As always, it's even more complicated. There's deep suspicion here that Conservatives hope to scapegoat foreign affairs bureaucrats they neither like nor trust. But as clerk of the Privy Council, Lynch is also responsible for the civil service and for managing its increasingly strained relations with a Harper administration more interested in aye-aye policy implementation than listening when mandarins speak truth to power.

While there's no quick fix, there is a starting point. A precondition for restoring public trust in the RCMP and its investigations is to pull back the covers on its politicization. That means full examination before the next election of Zaccardelli's motivation in effectively, if not necessarily intentionally, throwing the last one to Conservatives.

Politicians must always be held to a higher moral standard than the criminal law. But every citizen has every right to demand proof that the federal force will conduct its most sensitive investigations without political fear or favour.

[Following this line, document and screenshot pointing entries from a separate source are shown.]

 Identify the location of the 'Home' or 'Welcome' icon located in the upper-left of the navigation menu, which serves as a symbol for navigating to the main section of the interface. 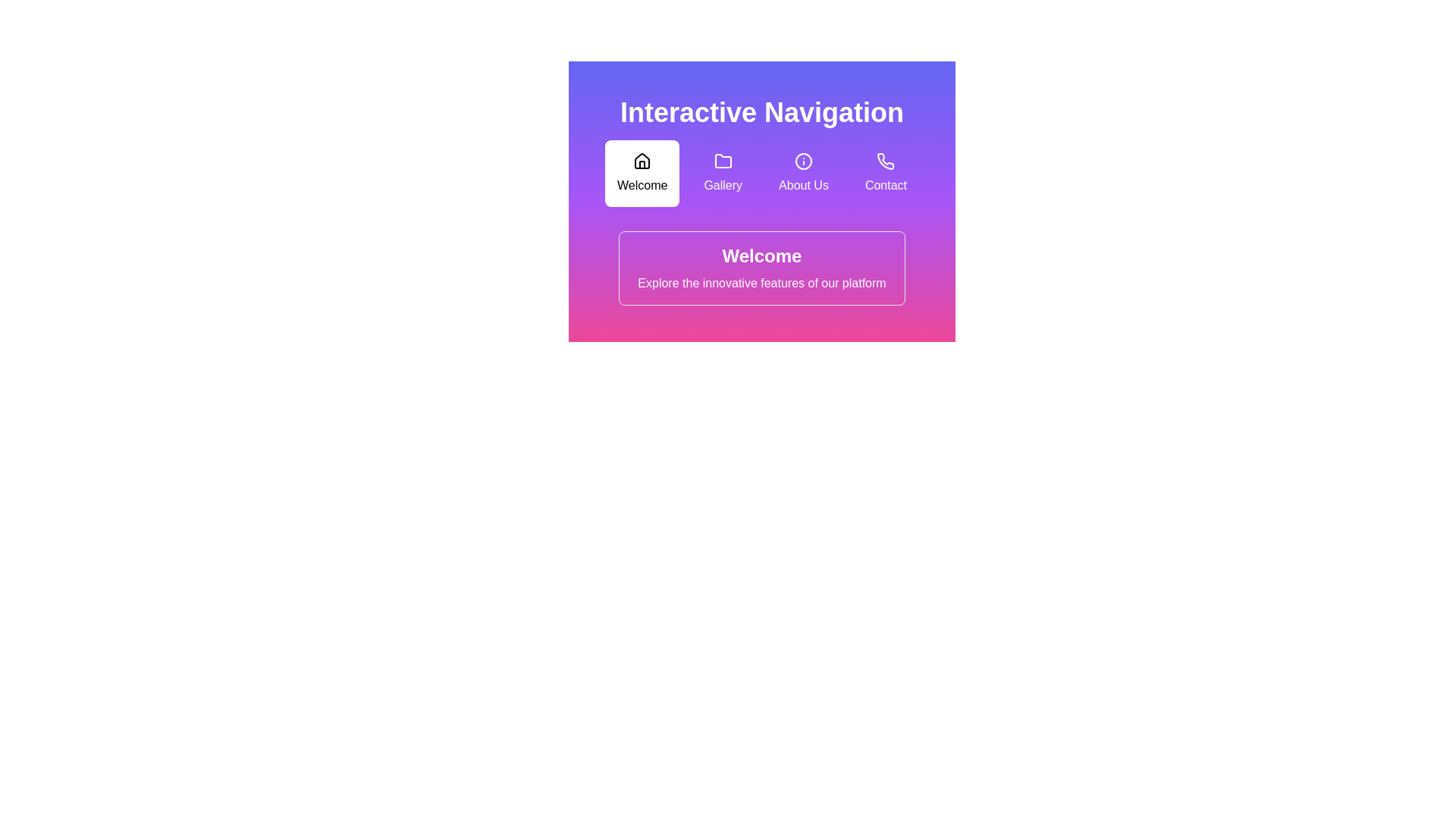
(642, 161). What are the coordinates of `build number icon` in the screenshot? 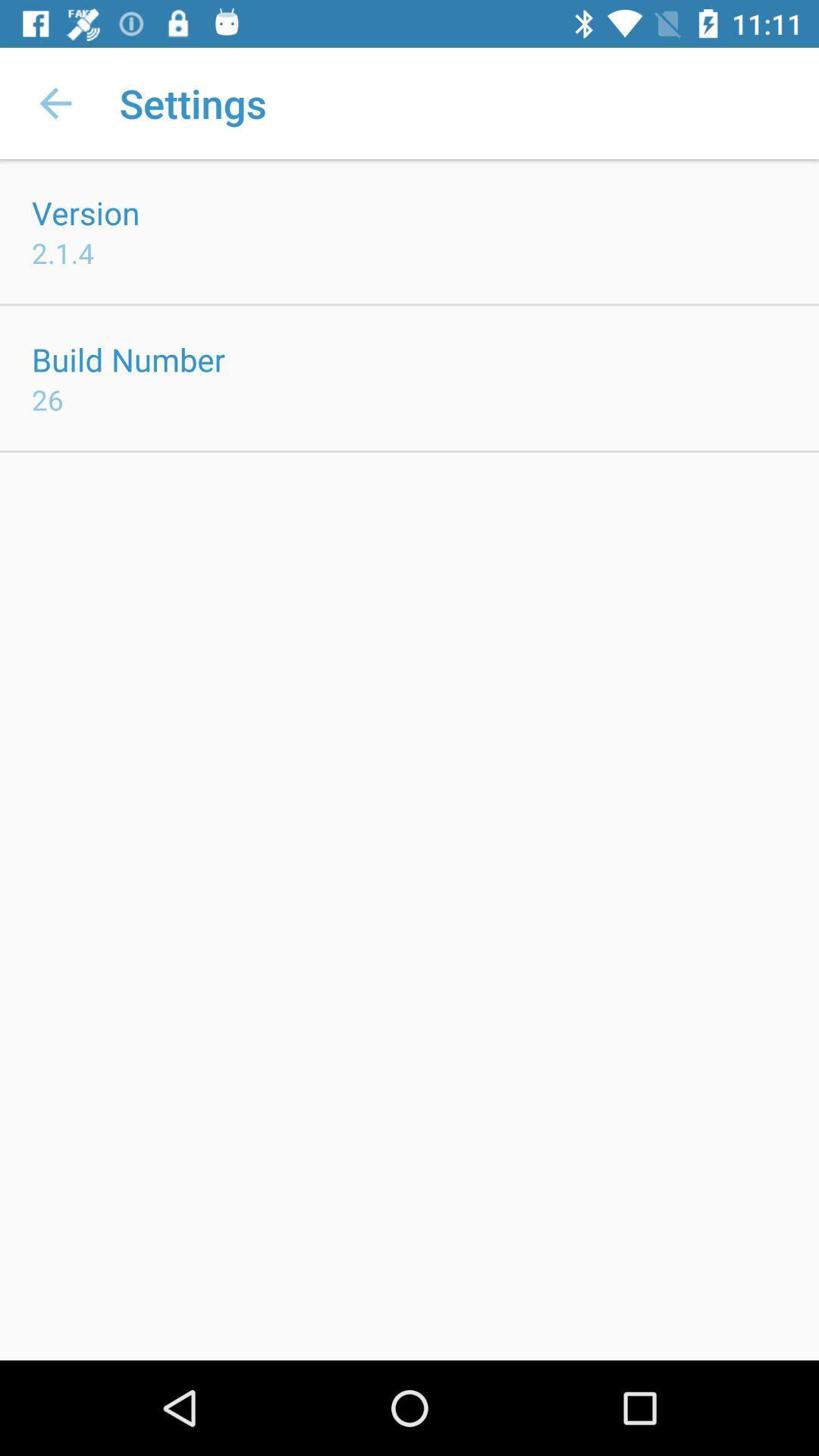 It's located at (127, 359).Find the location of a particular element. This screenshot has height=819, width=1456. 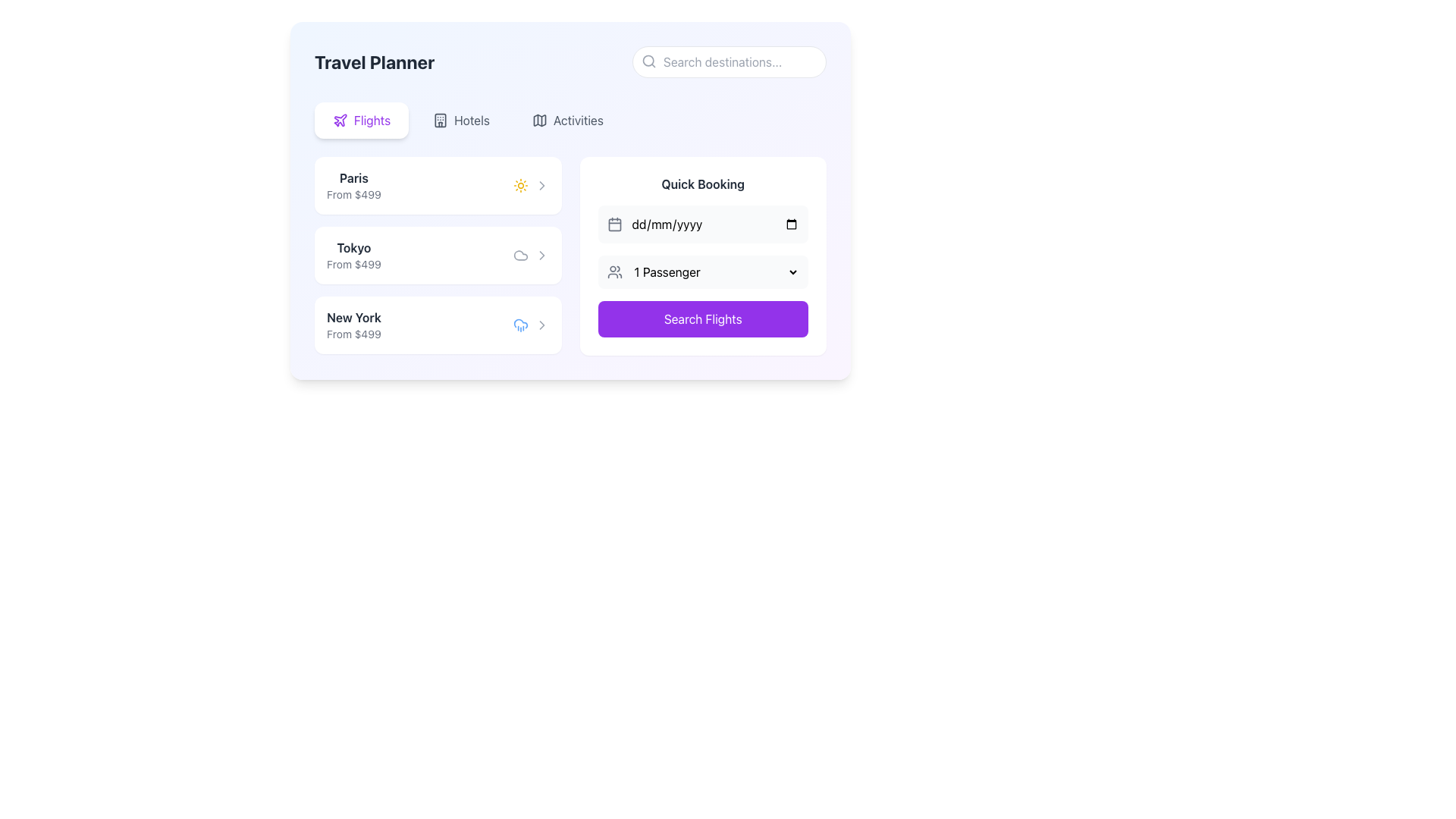

the static text element displaying 'Travel Planner' in bold, large font at the top-left of the interface is located at coordinates (375, 61).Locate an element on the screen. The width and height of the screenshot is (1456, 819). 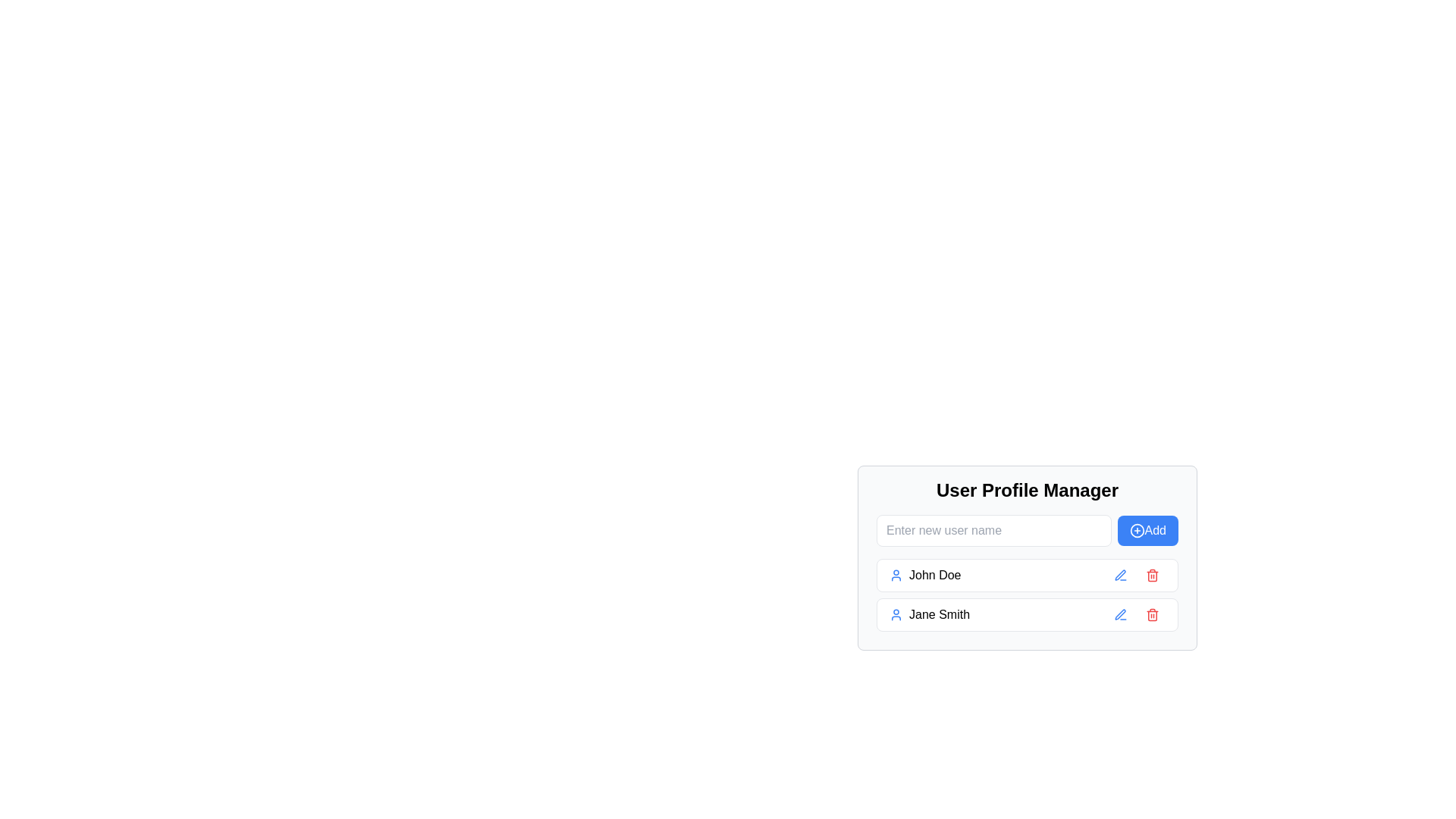
the 'Edit' icon button located to the right of 'Jane Smith' in the user management card is located at coordinates (1121, 614).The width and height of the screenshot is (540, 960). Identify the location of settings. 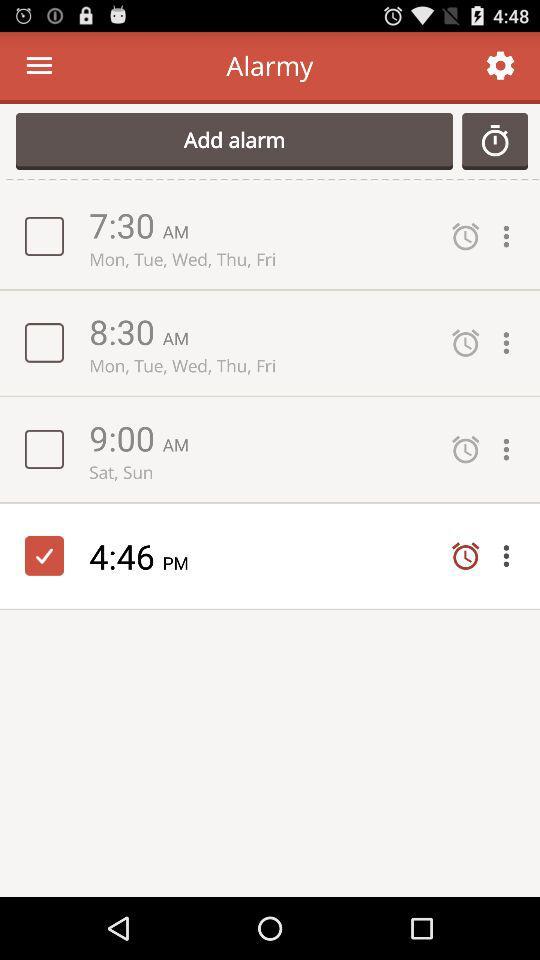
(511, 449).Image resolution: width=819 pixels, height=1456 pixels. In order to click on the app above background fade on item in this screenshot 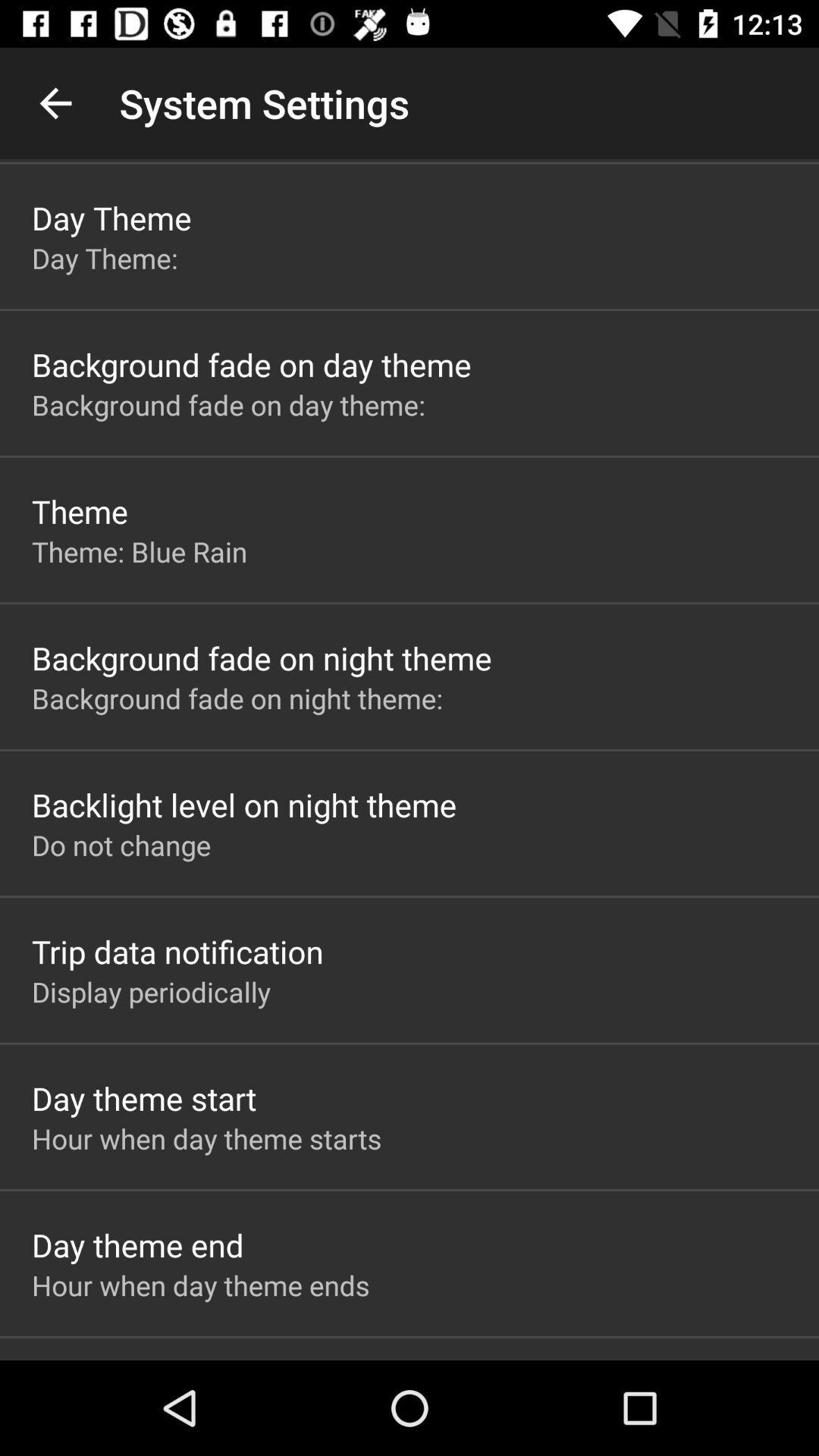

James Travers' national affairs column appears Tuesday, Thursday and Saturday.

3 comments:

Anonymous said...

Well , isn`t that just another kick in the groin.

Unbelievable!!

I thought Ms Fraser would be different--that somehow she would operate at arm`s length from the Harper government & that we would finally have some accounting of the facts .

Appears that I , along with many others , were living in some fairy tale world where we had hoped the forces of good actually triumphed.

I had hoped that there was still a champion for the little guy left out there & I had hoped her name was Sheila.

It appears that there is very little hope left in this country for justice if your name is not D`Alessandro or Sabia.

Pity!!!!!!!!

Dr Mike.

Anonymous said...

If the problem is party-line politics , then eliminate the party system---maybe it is time for a full scale retool.

If Sheila Fraser dumped an investigation because she is a Conservative supporter , them maybe she is the one that needs investigating.

So much for doing the right thing.

Dr Mike.

Anonymous said...

Yup, the depth of the sleeze runs deep. I bet the next auditor generals report will be a glowing account of the PC's and their fiscal policies. What a bloody joke.